-- Opening Marker --

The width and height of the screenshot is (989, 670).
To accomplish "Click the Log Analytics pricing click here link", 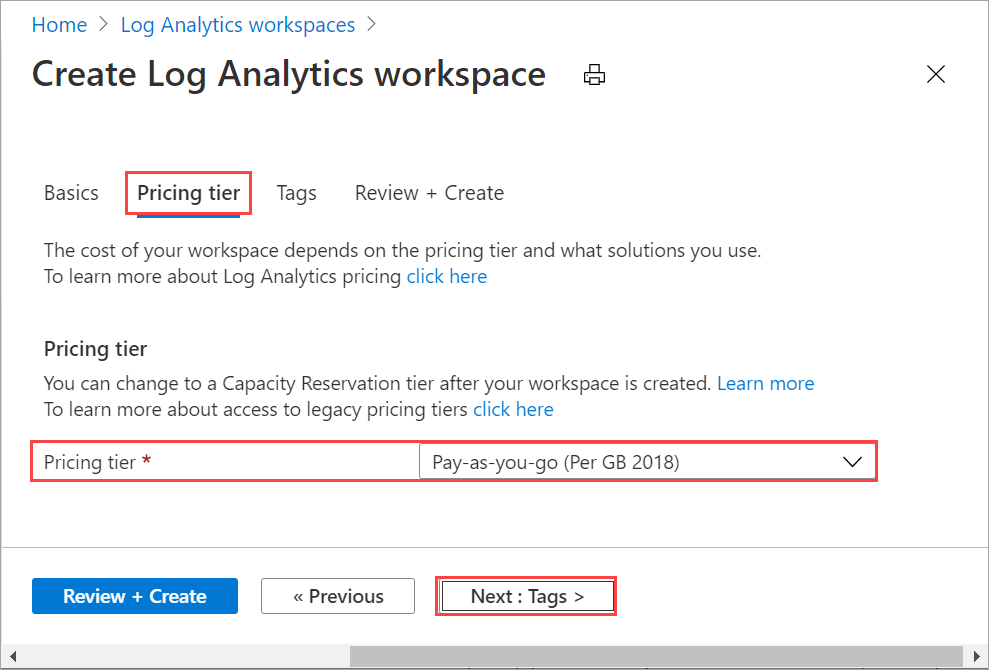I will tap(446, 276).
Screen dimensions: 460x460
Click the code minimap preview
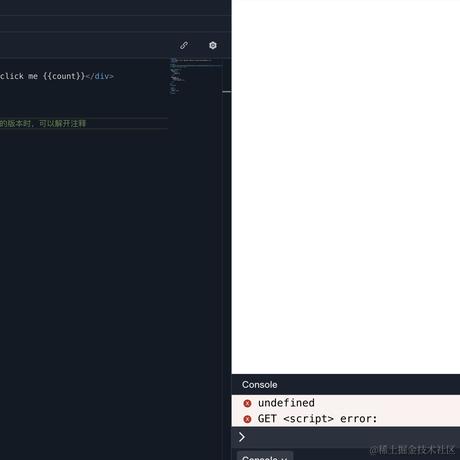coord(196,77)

-- Closing Marker --

** Brief **
The line containing "Screen dimensions: 460x460" and every line after it, through the end of the records, are what you should retype exactly. Do not include the pictures.

** Finished exercise **
Screen dimensions: 460x460
Click the code minimap preview
coord(196,77)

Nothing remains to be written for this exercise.